By Paul Phipps
Are The Days of Accountancy Practice Numbered?
We recently had a rather interesting conversation with an individual, who claims to have an insight into the world of accountancy, which left us with the impression that this person, who shall remain nameless, thinks that the future of the accountancy practice is somewhat doomed, to say the least, which made us think.
The upshot of the conversation was that, ‘He Who Shall Remain Nameless’, seemed to be saying that high tech accountancy software is poised to destroy accountancy practices within ten years, because businesses and individuals will be able to fulfil their own accountancy needs using increasingly sophisticated software. A grim view, indeed, but not a view shared by us.
Is this an accurate assessment?
As we are all aware, and there’s not getting away from it, technological automation is poised to carry out tasks that are currently done by humans and this is going to affect how work tasks are carried out and will undoubtedly make some jobs redundant across all sectors. Accountancy practice won’t be immune to this change, but will the likes of Xero, Sage, IRIS and QuickBooks really replace your friendly local accountant and the valuable advice and business support they offer, as has been suggested?
As recruiters specialising in accountancy practice, we are not seeing any slowdown in our clients’ need to recruit staff and it is still an acute shortage of suitable candidates with the relevant experience that is the perennial problem for us and whilst this is very much the current situation, rather than the future, fortunately, our clients don’t seem to be preparing for a decrease in business, quite the opposite in fact.

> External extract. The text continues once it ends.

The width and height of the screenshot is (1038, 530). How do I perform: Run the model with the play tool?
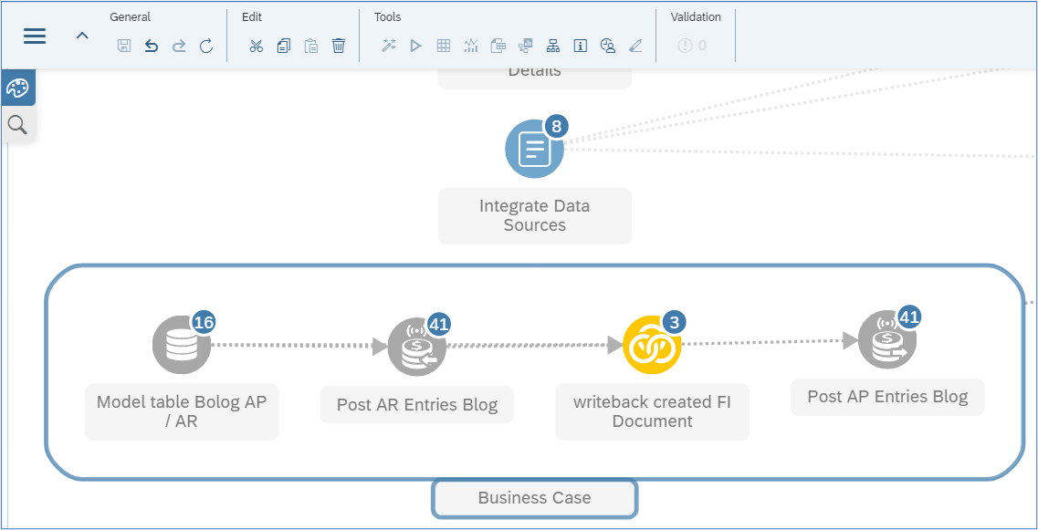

A notable exception here is the contractor market with IR35 and whilst this will impact upon practices (some more than others) people currently contracting will still be working as either an employee, a limited company or sole trader, potentially creating work for professional accountancy firms.
Obviously, this is a massive subject and change is inevitable, as with any sector in modern times, however, we are not sure that the demise predicted by ‘He Who Shall Remain Nameless’, is how we see it, given the recruiting patterns and the continuing forward planning that we are witnessing with our practice clients.
This does depend upon timescales. Looking at it contemporaneously, there are thousands of recruitment agencies in the UK and a fair few that specialise in practice recruitment and we are all frantically chasing those elusive candidates. We average around forty live vacancies at any one time and there are no obvious signs of that decreasing, which is hopefully indicative of a positive future.
Will there still be accountancy practices in ten years?
This is really a question of; if software allows people do their own accounting, does that mean that they will? With changing work patterns in recent years and during the last economic downturn, self-employment increased as overall employment declined (during the downturn), according to the ONS Labour market economic commentary: September 2019, and self-employed levels have remained high.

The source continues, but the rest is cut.